Over the course of the exercise, sorties were flown, flight hours were accumulated, and a priceless number of relationships were forged. Whether it was up in the cockpit of the numerous types of aircraft or on the ground sharing stories about maintenance, our Airmen were able to break through language barriers and build solid foundations of friendships that will continue to be fostered for years to come.

"I was able to work with the RTAF maintainers to find out we use the same test equipment, and we were able to communicate with the tools we had," said U.S. Air Force Senior Airman Merrick Schofield, 80th Fighter Generation Squadron avionics journeyman. "It just goes to show that we don't have to speak the same language to get the mission done."

Thailand is the United States' oldest ally in Asia, going on 191 years since the two countries established formal diplomatic relations, resulting in almost two centuries of friendship between the two nations.
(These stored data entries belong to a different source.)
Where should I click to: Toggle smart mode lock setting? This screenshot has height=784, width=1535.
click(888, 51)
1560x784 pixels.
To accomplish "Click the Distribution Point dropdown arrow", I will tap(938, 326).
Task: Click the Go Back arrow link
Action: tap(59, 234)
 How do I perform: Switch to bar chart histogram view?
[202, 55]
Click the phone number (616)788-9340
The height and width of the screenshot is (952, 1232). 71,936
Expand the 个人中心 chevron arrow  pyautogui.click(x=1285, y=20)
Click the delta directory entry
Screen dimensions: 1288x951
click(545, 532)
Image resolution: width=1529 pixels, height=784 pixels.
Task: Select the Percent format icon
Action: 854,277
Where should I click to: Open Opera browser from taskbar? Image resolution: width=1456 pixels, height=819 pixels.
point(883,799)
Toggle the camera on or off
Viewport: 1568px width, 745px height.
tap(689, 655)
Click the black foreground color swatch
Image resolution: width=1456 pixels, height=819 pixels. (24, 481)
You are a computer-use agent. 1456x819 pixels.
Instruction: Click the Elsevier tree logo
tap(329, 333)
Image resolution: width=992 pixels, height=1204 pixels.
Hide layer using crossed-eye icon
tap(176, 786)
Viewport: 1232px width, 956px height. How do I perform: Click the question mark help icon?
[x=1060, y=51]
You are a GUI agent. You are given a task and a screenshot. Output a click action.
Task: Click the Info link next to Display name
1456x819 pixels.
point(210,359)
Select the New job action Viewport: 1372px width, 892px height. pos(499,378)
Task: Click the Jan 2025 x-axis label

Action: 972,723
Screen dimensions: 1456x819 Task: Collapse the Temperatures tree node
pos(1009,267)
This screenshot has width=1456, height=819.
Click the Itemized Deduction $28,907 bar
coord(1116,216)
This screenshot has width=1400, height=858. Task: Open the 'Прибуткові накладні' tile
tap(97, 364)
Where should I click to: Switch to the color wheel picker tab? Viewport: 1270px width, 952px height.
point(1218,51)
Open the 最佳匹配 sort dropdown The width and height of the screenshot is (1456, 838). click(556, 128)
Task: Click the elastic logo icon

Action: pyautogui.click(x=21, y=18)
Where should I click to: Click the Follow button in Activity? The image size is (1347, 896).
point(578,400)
For more than 50 years, the United States and Singapore have forged an expansive and enduring relationship based on mutual economic interests, robust security and defense cooperation, and enduring people-to-people ties.

"As a maintainer, sometimes it's hard for us to see the bigger picture, and being out here building relationships really puts into perspective how important every piece is," Schofield said. "A lot of people forget their 'why,' and being out here making friends from other countries and understanding their culture helps me remember my 'why.'"

This year, the U.S. came as a Total Force package, with the Washington Air National Guard, KC-135 Stratotankers participating. Flying nine missions, they were there to assist in refueling operations with our allies and partners, offloading 225.9 thousand pounds of fuel to 69 receivers from all three nations' aircraft.

The Washington Air National Guard is the State Partner of the Kingdom of Thailand through the State Partnership Program, or SPP. The SPP links a unique component of the Department of Defense - a state's National Guard - with the armed forces or equivalent of a partner country in a cooperative, mutually beneficial relationship.

Through the SPP, the National Guard conducts military-to-military engagements in support of defense security goals but also leverages whole-of-society relationships and capabilities to facilitate broader interagency and corollary engagements spanning military, government, economic, and social spheres.

During the exercise, many Airmen had the chance to go to a local school to play games with students while medical professionals from the Royal Thai air force and the Republic of Singapore air force rendered care to locals with support from the U.S. Air Force medical team.

"Joint health initiatives are so important," said Lt. Col. Kendall Vermilion, 35th Fighter Squadron flight surgeon. "These events foster a sense of unity and cohesion, demonstrating a collective commitment to health and wellness, and play a critical role in building partnerships amongst our military communities."

Being strongly united demonstrates our commitment to regional security. We stand with our allies and partners in upholding the rules-based international order.